Je me réveille
un matin dans un quartier classé sécurité prioritaire. Pas de voitures qui
brûlent, pas de règlements de compte, pas de batailles rangées, seulement des
vendeurs à la sauvette qui bloquent l’accès des bouches de métro et du marché
Dejean, du deal, de la prostitution. Dans la pratique, des interventions plus
régulières des forces de police dégagent les accès au métro. Je ne me plains
pas de pouvoir circuler plus librement. Fallait-il une étiquette QPS pour obtenir
deux voitures de police ?
Deux grandes questions
dans la Goutte d'Or : éviter l’enfermement et dégager l’avenir des plus
démunis. Donner des raisons aux couches moyennes diplômées de s’installer et de
rester. Le classement du quartier en QPS est de ce point de vue une catastrophe.
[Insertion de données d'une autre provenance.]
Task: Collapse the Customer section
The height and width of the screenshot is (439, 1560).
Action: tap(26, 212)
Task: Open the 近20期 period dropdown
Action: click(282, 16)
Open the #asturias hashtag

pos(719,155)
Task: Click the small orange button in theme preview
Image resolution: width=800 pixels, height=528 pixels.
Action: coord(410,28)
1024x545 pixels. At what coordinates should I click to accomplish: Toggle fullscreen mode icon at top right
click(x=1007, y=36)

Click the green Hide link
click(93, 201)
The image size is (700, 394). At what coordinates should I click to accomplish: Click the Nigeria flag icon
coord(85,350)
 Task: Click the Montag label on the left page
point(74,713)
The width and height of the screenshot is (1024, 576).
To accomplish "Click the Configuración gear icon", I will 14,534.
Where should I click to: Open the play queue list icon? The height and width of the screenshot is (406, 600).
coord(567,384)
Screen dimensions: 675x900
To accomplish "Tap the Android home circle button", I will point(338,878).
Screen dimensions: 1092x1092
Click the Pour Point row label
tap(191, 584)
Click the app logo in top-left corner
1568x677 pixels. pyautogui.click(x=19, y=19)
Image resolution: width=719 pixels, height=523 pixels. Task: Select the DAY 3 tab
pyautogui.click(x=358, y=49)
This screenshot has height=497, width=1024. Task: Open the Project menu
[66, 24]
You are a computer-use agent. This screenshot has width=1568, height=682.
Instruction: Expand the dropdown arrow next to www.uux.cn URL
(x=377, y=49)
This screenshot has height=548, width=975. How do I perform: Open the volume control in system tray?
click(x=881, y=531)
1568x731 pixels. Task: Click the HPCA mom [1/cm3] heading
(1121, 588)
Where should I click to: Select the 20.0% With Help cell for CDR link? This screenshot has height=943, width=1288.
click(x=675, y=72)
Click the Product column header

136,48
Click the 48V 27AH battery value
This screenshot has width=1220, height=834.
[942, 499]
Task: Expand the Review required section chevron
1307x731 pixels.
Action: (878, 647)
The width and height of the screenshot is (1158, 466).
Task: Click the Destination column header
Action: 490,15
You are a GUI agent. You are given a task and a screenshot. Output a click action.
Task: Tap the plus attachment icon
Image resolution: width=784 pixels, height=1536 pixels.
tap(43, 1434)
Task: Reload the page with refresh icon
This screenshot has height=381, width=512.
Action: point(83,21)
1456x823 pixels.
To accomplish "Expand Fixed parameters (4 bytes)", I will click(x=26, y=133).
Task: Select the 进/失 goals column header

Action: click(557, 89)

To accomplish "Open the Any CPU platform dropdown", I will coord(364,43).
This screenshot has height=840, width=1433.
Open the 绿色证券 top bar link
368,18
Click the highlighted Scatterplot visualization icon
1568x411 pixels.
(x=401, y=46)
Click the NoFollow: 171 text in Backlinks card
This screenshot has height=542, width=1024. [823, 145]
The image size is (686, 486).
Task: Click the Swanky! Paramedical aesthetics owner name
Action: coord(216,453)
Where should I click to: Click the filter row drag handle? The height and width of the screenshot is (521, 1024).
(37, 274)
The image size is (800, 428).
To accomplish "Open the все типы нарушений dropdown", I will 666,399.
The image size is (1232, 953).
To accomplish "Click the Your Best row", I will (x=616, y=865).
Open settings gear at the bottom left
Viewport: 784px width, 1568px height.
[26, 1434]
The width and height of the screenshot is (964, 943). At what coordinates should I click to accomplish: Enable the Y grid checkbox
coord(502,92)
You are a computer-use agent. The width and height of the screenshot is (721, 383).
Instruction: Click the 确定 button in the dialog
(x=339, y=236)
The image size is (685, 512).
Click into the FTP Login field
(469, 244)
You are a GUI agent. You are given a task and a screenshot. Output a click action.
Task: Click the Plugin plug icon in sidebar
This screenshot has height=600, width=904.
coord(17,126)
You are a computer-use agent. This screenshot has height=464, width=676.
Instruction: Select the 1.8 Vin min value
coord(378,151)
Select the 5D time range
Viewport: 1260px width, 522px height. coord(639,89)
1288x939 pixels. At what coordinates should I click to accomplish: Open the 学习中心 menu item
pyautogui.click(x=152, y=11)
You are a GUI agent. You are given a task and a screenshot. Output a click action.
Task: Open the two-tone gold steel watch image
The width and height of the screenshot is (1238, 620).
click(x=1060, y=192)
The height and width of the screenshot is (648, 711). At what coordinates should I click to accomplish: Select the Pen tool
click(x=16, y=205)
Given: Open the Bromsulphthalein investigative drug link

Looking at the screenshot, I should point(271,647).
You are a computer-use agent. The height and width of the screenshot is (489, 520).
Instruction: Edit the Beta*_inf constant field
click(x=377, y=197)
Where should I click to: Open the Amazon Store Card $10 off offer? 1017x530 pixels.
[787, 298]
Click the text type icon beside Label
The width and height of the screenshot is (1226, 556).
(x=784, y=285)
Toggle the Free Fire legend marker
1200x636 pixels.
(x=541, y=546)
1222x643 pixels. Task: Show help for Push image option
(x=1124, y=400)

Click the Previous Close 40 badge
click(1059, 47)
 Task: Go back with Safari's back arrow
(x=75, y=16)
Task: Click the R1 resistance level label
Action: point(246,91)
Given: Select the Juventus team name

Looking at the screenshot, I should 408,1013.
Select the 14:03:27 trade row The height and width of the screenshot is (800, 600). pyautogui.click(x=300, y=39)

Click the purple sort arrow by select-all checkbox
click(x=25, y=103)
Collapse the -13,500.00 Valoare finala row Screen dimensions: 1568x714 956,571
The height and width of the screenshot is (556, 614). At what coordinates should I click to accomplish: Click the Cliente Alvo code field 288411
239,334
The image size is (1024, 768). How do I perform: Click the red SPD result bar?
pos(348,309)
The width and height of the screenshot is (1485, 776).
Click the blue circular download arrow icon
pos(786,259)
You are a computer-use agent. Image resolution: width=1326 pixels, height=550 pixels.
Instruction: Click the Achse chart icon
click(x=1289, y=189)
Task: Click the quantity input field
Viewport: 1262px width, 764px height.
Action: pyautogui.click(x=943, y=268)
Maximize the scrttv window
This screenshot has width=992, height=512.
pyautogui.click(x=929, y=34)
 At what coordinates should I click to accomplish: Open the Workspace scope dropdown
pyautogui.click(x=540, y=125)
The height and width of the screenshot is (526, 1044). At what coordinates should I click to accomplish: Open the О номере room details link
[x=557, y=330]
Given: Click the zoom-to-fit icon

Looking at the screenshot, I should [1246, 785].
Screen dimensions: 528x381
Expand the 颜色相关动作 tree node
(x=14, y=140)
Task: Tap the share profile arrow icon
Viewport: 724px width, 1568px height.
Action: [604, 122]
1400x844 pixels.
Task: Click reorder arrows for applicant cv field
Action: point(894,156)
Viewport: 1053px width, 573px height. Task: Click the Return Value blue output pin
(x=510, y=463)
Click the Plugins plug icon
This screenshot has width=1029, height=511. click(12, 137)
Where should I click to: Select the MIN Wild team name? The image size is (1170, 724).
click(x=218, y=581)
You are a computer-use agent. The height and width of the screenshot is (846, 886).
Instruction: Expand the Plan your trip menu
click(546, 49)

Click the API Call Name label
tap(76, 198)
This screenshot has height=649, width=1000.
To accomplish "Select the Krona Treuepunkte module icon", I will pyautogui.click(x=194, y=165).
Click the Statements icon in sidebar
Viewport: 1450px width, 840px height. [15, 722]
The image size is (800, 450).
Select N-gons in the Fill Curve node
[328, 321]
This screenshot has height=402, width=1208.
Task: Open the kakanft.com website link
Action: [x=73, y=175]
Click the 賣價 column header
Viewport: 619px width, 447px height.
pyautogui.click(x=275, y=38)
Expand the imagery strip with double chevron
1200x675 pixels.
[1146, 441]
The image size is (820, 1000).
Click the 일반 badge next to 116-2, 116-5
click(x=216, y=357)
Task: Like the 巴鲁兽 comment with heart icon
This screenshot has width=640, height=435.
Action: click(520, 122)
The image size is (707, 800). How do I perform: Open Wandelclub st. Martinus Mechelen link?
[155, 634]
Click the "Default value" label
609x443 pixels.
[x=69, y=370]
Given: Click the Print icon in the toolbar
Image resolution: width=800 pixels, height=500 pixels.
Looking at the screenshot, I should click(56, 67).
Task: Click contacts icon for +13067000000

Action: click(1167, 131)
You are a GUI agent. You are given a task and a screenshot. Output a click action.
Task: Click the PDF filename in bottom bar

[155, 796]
Il enferme davantage les habitants sans avenir, il fait davantage fuir les
habitants qui maîtrisent le leur. Il y a de quoi être en colère. Le travail
patient des élus, des associations, des professionnels de la santé, de l’éducation,
de la prévention, tous ceux qui ont maintenu le quartier debout, ont agi pour
qu’il ne soit pas un ghetto, détruit les taudis et reconstruit des logements
sociaux, qui ont bâti des bibliothèques, des centres de musique, une rue de la
mode, un institut des cultures de l’Islam, reconstruit le Louxor, ceux qui accueillent
et soignent les usagers de drogue, tous ceux qui maintiennent les extrêmes à la
marge, qui mettent à jour des priorités autres que la sécurité, tout leur
travail est recouvert d’une sombre capuche sécuritaire.
Si l’on
cherche des urgences, j’en vois quelques-unes : une réflexion active sur
la ghettoïsation de l’enseignement. La reconstruction de l’ancien magasin Vano
à Barbès. Une ouverture au métro Château Rouge toujours au bord de l’asphyxie,
la réouverture de la bibliothèque de la Goutte d'Or fermée depuis près de deux
ans. Des lieux de consommation de drogue à moindre risque.
La sécurité, c’est
ce qui reste quand on a tout oublié.